Prestadores de serviços dessas áreas contam com um benefício tributário no recolhimento do ISS (Imposto sobre Serviços). Em vez de pagar uma alíquota de 2% a 5% sobre o serviço, os profissionais pagam um valor fixo, mesmo que atuem em sociedade (desde que pertençam à mesma classe).
O benefício vale para sociedades que estão fora do Simples Nacional, que abriga empresas com faturamento de até R$ 4,8 milhões ao ano. Ou seja, quem usufrui do incentivo tem ganhos acima disso. Muitas estão no regime de lucro presumido, que tem outras vantagens, como a alíquota de 3,65% de PIS/Cofins.

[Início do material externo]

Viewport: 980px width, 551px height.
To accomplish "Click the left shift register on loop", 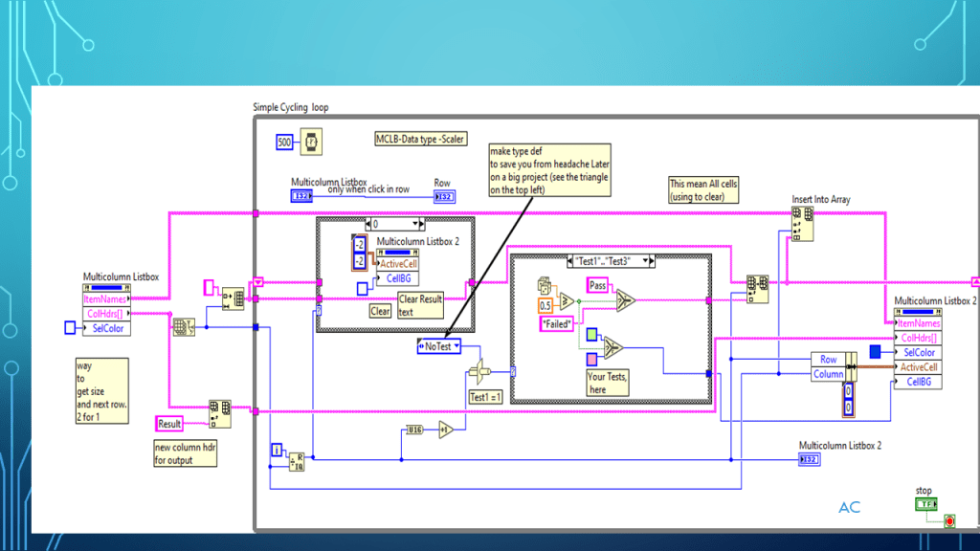I will click(256, 282).
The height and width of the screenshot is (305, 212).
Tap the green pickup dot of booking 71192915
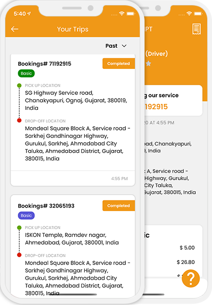[19, 85]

O parecer do relator também pretende colocar um ponto final na polêmica em torno do Conselho Federativo, instância que ficaria responsável pela arrecadação e distribuição do IBS.
Havia uma disputa entre estados em torno do quórum para a tomada de decisão dentro do colegiado. A depender do formato escolhido, regiões Norte e Nordeste ou Sul e Sudeste concentrariam maior poder de influência sobre as decisões.
O parecer de Braga esvazia o Conselho e o converte em um comitê gestor. A ideia é replicar o funcionamento do Comitê Gestor do Simples Nacional, que também faz a arrecadação centralizada de tributos federais, estaduais e municipais pagos por micro e pequenas empresas.